* [Task prompt]:
Copy out the lines unchanged, from the line containing "Where should I click to: Restore" through the last line, both included.

* [Information provided]:
++++++++

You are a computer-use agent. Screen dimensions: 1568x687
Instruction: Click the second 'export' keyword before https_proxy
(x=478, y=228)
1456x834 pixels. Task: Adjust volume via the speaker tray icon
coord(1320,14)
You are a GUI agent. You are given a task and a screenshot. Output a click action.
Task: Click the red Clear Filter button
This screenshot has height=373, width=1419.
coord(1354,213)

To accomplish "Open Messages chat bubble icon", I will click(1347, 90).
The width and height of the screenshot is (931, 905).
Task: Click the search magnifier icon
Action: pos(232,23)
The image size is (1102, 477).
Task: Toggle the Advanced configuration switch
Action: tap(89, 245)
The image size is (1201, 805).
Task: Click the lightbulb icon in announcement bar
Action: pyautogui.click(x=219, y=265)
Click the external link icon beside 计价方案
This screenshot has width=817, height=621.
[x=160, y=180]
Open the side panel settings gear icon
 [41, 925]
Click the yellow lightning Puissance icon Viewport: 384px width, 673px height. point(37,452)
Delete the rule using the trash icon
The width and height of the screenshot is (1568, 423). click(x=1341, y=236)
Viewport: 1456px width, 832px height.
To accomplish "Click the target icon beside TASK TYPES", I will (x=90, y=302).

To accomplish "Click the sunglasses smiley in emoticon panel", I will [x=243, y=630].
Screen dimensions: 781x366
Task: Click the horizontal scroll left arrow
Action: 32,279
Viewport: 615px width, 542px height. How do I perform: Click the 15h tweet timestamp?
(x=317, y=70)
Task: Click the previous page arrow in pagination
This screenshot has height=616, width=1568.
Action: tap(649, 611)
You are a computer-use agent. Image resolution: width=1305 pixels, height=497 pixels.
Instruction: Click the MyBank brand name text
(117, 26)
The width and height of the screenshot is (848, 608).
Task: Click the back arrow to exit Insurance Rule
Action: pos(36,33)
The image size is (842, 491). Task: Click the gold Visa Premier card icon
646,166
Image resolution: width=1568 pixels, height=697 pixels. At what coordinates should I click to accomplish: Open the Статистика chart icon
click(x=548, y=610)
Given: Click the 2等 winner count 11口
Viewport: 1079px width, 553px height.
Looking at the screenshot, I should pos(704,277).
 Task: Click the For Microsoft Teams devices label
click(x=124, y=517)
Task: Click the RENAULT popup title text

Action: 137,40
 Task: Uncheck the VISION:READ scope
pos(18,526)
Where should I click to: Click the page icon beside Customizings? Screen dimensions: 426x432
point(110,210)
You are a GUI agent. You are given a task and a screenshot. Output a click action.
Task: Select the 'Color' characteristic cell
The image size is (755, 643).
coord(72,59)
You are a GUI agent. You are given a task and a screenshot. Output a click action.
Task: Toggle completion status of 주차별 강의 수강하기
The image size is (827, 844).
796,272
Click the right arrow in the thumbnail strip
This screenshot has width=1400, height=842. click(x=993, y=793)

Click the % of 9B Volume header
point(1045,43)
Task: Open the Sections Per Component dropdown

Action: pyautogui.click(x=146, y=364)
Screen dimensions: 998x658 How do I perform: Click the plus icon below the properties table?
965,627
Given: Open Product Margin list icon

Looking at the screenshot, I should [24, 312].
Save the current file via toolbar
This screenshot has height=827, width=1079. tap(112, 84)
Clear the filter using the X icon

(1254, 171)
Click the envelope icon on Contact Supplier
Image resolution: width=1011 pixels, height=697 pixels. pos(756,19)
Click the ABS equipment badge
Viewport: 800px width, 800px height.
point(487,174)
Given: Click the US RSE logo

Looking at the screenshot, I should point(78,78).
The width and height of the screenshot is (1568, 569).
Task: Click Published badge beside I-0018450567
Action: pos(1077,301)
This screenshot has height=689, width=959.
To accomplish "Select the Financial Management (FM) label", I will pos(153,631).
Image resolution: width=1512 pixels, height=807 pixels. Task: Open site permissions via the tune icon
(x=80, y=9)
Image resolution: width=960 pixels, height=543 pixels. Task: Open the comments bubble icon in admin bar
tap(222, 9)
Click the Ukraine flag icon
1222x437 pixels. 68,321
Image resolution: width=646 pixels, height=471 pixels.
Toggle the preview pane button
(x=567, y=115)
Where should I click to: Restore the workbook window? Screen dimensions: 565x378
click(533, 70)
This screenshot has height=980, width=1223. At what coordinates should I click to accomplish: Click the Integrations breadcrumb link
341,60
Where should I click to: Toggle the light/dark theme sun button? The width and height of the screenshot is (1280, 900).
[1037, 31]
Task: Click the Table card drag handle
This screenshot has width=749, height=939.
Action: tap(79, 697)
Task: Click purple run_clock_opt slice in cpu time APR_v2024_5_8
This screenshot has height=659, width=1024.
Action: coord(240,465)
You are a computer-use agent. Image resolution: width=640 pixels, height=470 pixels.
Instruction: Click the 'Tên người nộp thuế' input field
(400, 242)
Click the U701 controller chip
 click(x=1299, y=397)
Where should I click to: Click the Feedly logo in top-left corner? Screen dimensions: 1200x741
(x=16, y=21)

++++++++

* [Finished answer]:
Where should I click to: Restore the workbook window? Screen dimensions: 565x378
click(533, 70)
This screenshot has height=980, width=1223. At what coordinates should I click to accomplish: Click the Integrations breadcrumb link
341,60
Where should I click to: Toggle the light/dark theme sun button? The width and height of the screenshot is (1280, 900).
[1037, 31]
Task: Click the Table card drag handle
This screenshot has width=749, height=939.
Action: tap(79, 697)
Task: Click purple run_clock_opt slice in cpu time APR_v2024_5_8
This screenshot has height=659, width=1024.
Action: coord(240,465)
You are a computer-use agent. Image resolution: width=640 pixels, height=470 pixels.
Instruction: Click the 'Tên người nộp thuế' input field
(400, 242)
Click the U701 controller chip
 click(x=1299, y=397)
Where should I click to: Click the Feedly logo in top-left corner? Screen dimensions: 1200x741
(x=16, y=21)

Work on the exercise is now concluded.